• _Exercise description_: From the line containing "[前一個商品] (48, 1214)" onward, every line of the entries is to be set down exactly, the last line included.

=== Section Start ===

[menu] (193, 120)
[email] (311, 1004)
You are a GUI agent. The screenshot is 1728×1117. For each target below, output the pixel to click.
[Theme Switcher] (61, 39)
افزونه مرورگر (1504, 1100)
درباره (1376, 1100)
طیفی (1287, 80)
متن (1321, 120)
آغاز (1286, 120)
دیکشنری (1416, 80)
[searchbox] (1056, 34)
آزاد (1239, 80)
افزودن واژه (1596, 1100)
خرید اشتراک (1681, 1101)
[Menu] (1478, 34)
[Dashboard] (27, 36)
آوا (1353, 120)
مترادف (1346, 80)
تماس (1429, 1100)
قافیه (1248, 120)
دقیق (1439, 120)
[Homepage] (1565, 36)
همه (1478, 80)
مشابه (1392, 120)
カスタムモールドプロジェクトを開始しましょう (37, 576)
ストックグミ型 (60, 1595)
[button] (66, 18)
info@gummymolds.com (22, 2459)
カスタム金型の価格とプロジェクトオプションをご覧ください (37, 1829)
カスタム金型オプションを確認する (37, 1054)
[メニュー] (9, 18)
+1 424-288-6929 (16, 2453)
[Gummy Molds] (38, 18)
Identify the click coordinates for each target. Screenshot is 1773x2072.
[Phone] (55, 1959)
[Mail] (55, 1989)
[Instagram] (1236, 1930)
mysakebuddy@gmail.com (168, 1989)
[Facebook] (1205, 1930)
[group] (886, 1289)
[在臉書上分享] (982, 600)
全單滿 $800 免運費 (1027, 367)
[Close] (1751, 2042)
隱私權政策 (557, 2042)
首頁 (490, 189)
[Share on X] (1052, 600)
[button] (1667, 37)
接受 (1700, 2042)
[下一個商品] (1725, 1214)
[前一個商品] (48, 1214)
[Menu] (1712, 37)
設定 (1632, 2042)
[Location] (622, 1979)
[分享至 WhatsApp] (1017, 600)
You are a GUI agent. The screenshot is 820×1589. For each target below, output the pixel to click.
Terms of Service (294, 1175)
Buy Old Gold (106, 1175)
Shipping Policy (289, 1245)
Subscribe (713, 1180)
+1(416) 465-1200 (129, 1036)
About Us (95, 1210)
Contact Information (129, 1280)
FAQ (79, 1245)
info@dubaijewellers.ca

=== Section End ===

• _Written answer_:
[前一個商品] (48, 1214)
[Menu] (1712, 37)
設定 (1632, 2042)
[Location] (622, 1979)
[分享至 WhatsApp] (1017, 600)
You are a GUI agent. The screenshot is 820×1589. For each target below, output the pixel to click.
Terms of Service (294, 1175)
Buy Old Gold (106, 1175)
Shipping Policy (289, 1245)
Subscribe (713, 1180)
+1(416) 465-1200 (129, 1036)
About Us (95, 1210)
Contact Information (129, 1280)
FAQ (79, 1245)
info@dubaijewellers.ca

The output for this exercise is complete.